Yes, I mentioned cleaning the fish. Something my dad taught me when I was very young along with deer. If you’re going to kill it you’re going to clean it. He cleaned my first deer for me, when I was 10, to show me how and every deer after that I’ve had to do myself, with his assistance of course. I was not raised in a wealthy family and for the most part did not have the advantage of taking our game to a processor. It was always all hands on deck cutting and bagging our kill for the freezer and venison was what we consumed the most of to save money on groceries. Mom would take the back strap or tender loin and bread it and fry it and serve it with mashed potatoes and gravy or the ground venison would be turned into the chili or stew.

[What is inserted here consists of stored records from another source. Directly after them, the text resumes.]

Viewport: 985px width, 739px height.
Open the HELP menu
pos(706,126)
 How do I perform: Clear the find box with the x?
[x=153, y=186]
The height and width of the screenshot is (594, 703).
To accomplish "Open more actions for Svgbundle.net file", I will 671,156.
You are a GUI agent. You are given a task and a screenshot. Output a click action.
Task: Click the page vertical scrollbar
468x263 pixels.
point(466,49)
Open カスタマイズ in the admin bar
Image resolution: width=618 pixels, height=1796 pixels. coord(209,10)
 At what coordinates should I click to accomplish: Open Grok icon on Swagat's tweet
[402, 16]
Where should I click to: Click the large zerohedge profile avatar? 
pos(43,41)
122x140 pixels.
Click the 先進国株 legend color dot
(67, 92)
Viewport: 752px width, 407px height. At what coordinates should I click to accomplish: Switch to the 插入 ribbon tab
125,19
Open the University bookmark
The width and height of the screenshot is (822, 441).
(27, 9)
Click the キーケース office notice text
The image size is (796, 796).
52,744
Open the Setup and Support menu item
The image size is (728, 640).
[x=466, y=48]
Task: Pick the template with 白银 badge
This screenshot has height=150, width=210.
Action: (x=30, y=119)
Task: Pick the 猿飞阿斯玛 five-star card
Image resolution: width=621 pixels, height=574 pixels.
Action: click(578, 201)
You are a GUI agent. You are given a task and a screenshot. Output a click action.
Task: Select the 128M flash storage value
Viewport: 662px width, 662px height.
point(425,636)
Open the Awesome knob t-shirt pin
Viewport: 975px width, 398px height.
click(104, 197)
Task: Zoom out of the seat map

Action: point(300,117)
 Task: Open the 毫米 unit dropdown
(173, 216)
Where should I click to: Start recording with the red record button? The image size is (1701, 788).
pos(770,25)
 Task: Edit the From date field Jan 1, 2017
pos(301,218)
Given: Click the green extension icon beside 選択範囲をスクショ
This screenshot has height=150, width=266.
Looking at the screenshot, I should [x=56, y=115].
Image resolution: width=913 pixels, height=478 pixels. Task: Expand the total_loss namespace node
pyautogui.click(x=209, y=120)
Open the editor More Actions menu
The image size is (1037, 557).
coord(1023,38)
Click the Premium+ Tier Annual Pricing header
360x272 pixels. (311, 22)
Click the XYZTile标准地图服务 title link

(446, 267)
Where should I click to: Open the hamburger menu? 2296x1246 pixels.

Britches Ryerson grew up helping his dad process deer for folks around The Corridor area and has tons of experience making the delightful treat we all know as summer sausage. Summer sausage is a type of sausage that can usually be kept without refrigeration and in these parts it is usually made with 100% ground venison and cured via smoking with a healthy dose of seasonings. Ryerson said last winter he made three thousand pounds of summer sausage out of venison for friends and family. He is well now, especially in the Prague area, for his summer sausage recipe and like most specialty foods, he keeps a pretty tight lid on the recipe. He has also been know to barter goods or labor for his summer sausage! Deer jerky is another favorite among hunters and their friends and family. Thinly sliced venison seasoned or marinated and then dehydrated makes a great treat that many kill for. When I worked at Davenport’s Archery we had a customer from Sasakawa, Buddy Womack, who made the best jerky you can imagine. He would bring us each a zip lock bag and you better hide it because if not it would disappear fast!
My birthday is in June and when I was younger my birthday as almost always spent at the lake or the pond behind our house with tons of family. We did not have money for elaborate celebrations or cakes but mom would always pickup my favorite Pepperidge farm coconut cake and serve it. Occasionally my sister will get one for my birthday now that I’m older, and when we sit down to eat it many birthday memories rush to the surface. I would not trade those family trips for the biggest birthday bash in history. The time spent riding bikes around the camp grounds, hunting for that deer your family member shot and enjoying love and laughter around the picnic table will forever be cherished.